表皮細胞由来エンドセリン1によるメラノサイト増殖とメラニン産生機構の解明

阐明表皮细胞来源的内皮素1对黑色素细胞增殖和黑色素产生的机制

• 批准号: 09770665
• 负责人: 脇坂 長興
• 金额: $ 0.9万
• 依托单位: St. Marianna University School of Medicine
• 依托单位国家: 日本
• 项目类别: Grant-in-Aid for Encouragement of Young Scientists (A)
• 财政年份: 1997
• 资助国家: 日本
• 起止时间: 1997 至 1998
• 项目状态: 已结题
• 来源: https://kaken.nii.ac.jp/en/grant/KAKENHI-PROJECT-09770665/
• 关键词: チロジナーゼ; ETb受容体; ETa受容体; エンドセリン1; BQ123; RES701-1; 色素細胞; メラノサイト; エンドセリン-1; メラニン; 表皮細胞; ET_A受容体; ET_B受容体; EIA

色素細胞に、ET-1受容体が多量に存在し、チロジナーゼ媒介性メラニン生成機構にET-1が関与していることが判明して以来、色素沈着機構とET-1の関係が研究されてきた。しかし、色素細胞に影響するET-1を産生する細胞に対しても不明な点が多い。lnoueらは、色素細胞に影響するET-1供給源を分化誘導時の表皮細胞に由来する可能性を報告しているが、色素細胞との相互作用に関しては報告されていない。そこで今回、前編で確立したチロジナーゼEIAシステムを用いて、ET-1による培養色素細胞のチロジナーゼ酵素発現調節機構の解明を試みた。その結果ET-1を培地中に共存させ、色素細胞を培養すると色素細胞の増殖は、培養4日目以降ET-1添加濃度に依存して亢進した。そこでコンフルエントな色素細胞に、色素細胞の増殖を明らかに亢進する1-100nMET-1含有培地と共に48時間培養し、色素細胞内のチロジナーゼ蛋白の発現を検討すると、ET-1濃度用量依存的にチロジナーゼ蛋白の発現の増強が認められた。しかしながらこの時、蛋白発現に依存したチロジナーゼ活性の亢進は認められず、ET-1はチロジナーゼ発現を増強しても活性化作用は無いものと思われる。
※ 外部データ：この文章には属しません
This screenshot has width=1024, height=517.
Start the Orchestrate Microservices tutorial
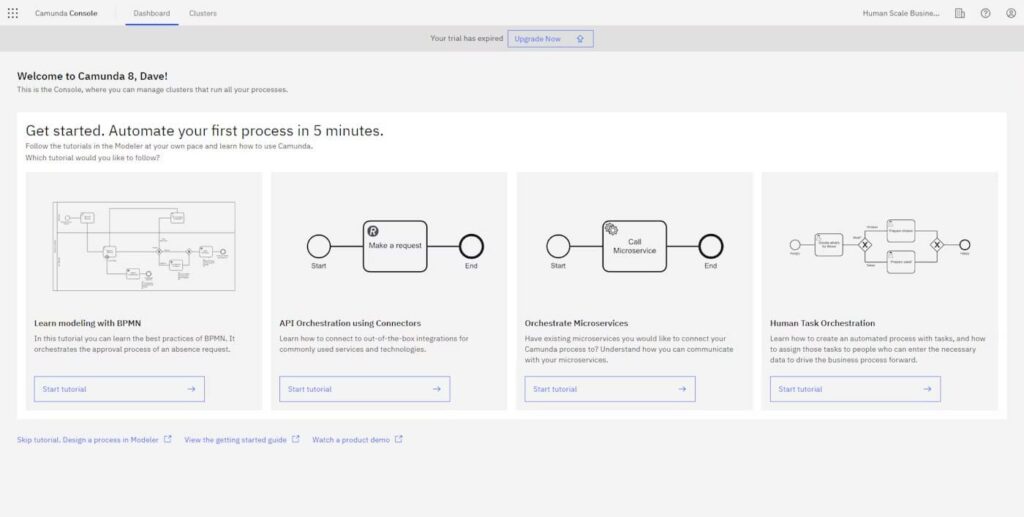[x=610, y=389]
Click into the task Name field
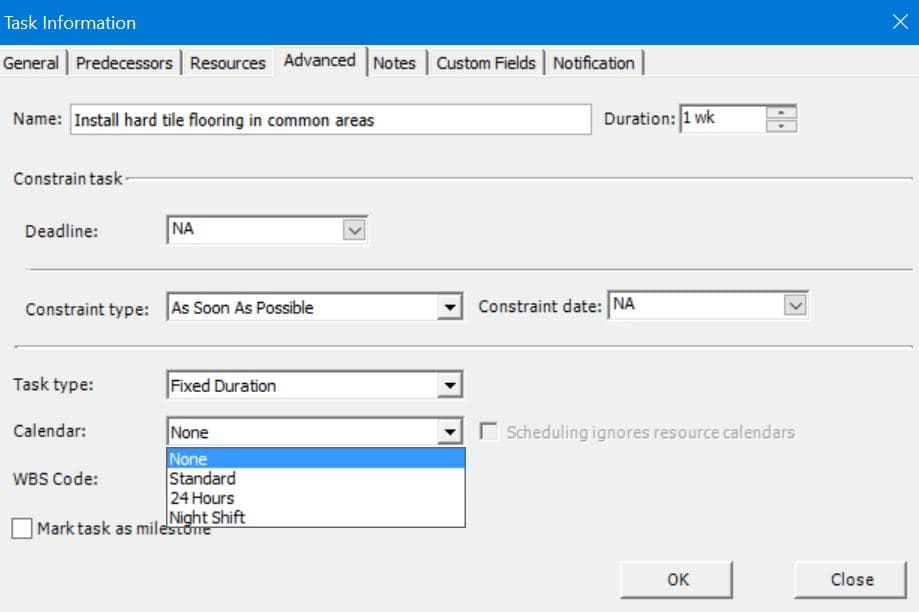Viewport: 919px width, 612px height. (x=330, y=120)
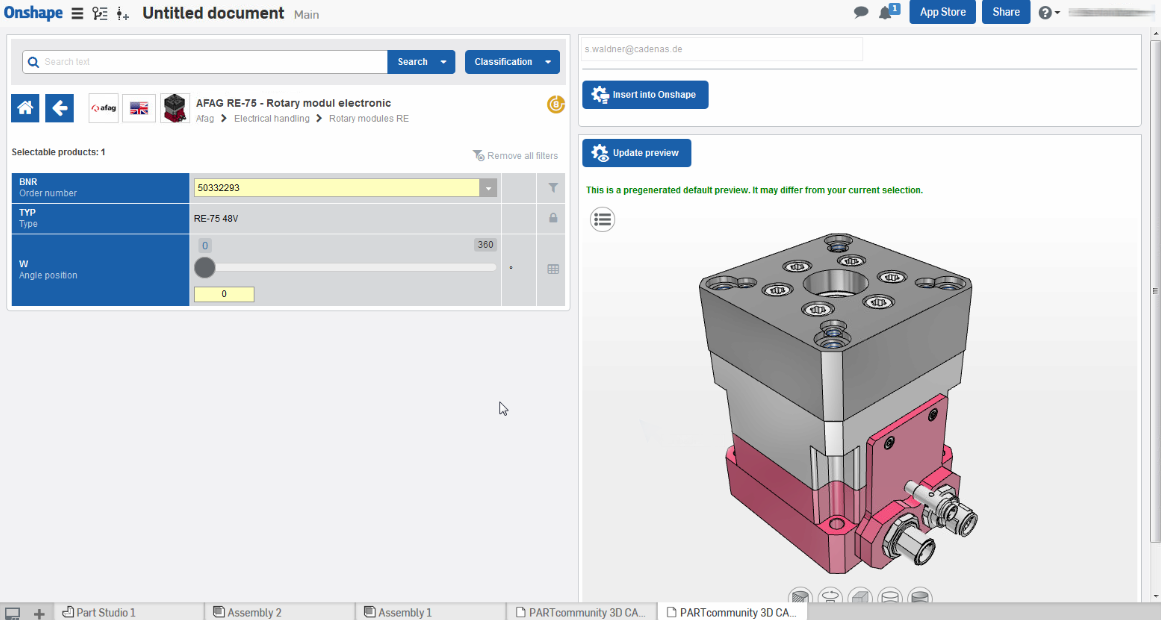The height and width of the screenshot is (620, 1161).
Task: Open the Classification dropdown
Action: 511,62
従って、チロジナーゼの活性化機構が別に存在することが推察できた。次にこのチロジナーゼ蛋白のET-1による発現調節機構を検討するために、ET-1受容体特異拮抗薬BQ123とETb受容体特異拮抗薬RES701-1を色素細胞の培養倍地中に添加した際のチロジナーゼ蛋白誘導に及ぼす影響を検討した。その結果、いずれの拮抗薬もチロジナーゼ活性はに影響しなかった。しかし、チロジナーゼ蛋白発現はBQ123によって阻害されたが、RES701-1によっては阻害を受けなかった。以上の事から、ET-1による色素細胞内チロジナーゼ蛋白発現機構にはER-1受容体が深く関わっていることが明確になった。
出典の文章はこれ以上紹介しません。